Impossible, since it is chaotic.
But a T(t) model should not be too hard for an LLM with a basic heat transfer book in its training set.
Of all the cooling modes identified by the author, one will dominate. And it is almost certainly going to have an exponential relationship with time.
Once this mode decays below the next fastest will this new fastest mode will dominate.
All the LLM has to do, then, is give a reasonable estimate for the Q for:
$T = To exp(-Qt)$
This is not too hard to fit if your training set has the internet within itself.

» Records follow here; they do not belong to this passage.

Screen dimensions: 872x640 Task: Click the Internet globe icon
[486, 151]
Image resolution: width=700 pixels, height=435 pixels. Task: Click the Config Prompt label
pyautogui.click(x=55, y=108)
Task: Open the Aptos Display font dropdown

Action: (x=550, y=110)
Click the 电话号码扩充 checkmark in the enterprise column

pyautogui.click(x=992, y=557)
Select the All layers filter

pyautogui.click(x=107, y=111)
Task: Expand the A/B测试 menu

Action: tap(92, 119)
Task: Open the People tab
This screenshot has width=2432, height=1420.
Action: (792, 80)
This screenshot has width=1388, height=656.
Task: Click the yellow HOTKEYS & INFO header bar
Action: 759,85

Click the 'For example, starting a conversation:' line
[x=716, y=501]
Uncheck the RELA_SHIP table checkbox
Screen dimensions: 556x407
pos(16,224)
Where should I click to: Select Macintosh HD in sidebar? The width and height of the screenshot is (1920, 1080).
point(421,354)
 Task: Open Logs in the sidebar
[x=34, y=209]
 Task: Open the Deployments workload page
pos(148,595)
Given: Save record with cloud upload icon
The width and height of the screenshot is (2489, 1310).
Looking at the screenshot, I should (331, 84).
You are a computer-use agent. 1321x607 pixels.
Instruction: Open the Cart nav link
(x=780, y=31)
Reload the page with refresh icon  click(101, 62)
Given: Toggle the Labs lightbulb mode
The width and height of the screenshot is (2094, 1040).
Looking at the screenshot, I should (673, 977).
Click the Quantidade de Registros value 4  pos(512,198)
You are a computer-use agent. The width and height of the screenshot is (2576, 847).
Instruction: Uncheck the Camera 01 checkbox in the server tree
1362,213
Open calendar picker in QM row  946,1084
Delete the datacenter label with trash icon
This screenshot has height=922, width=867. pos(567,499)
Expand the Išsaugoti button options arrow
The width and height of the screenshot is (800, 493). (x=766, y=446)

I would have been more interested to see the equations than the plots, but I would have been most interested to see the plots in log space. There, each cooling mode is a straight line.
The data collected, btw, appears to have at least two exponential modes within it.
[The author did not list the temperature dependance of heat capacity, which for pure water is fairly constant]
This is like someone with no background in physics or engineering wondering "can a LLM predict the trajectory of my golf ball". They then pontificate about how absolutely complex all of the interacting phenomenon must be! What if there was wind? I didn't tell it what elevation I was at! How could it know the air density!? What if the golf ball wasn't a perfect sphere!!? O M G
And then being amazed when it gets the generic shape of a ballistic curve subject to air resistance.
This speaks far more to the ignorance of the author than something mind boggling about the LLM.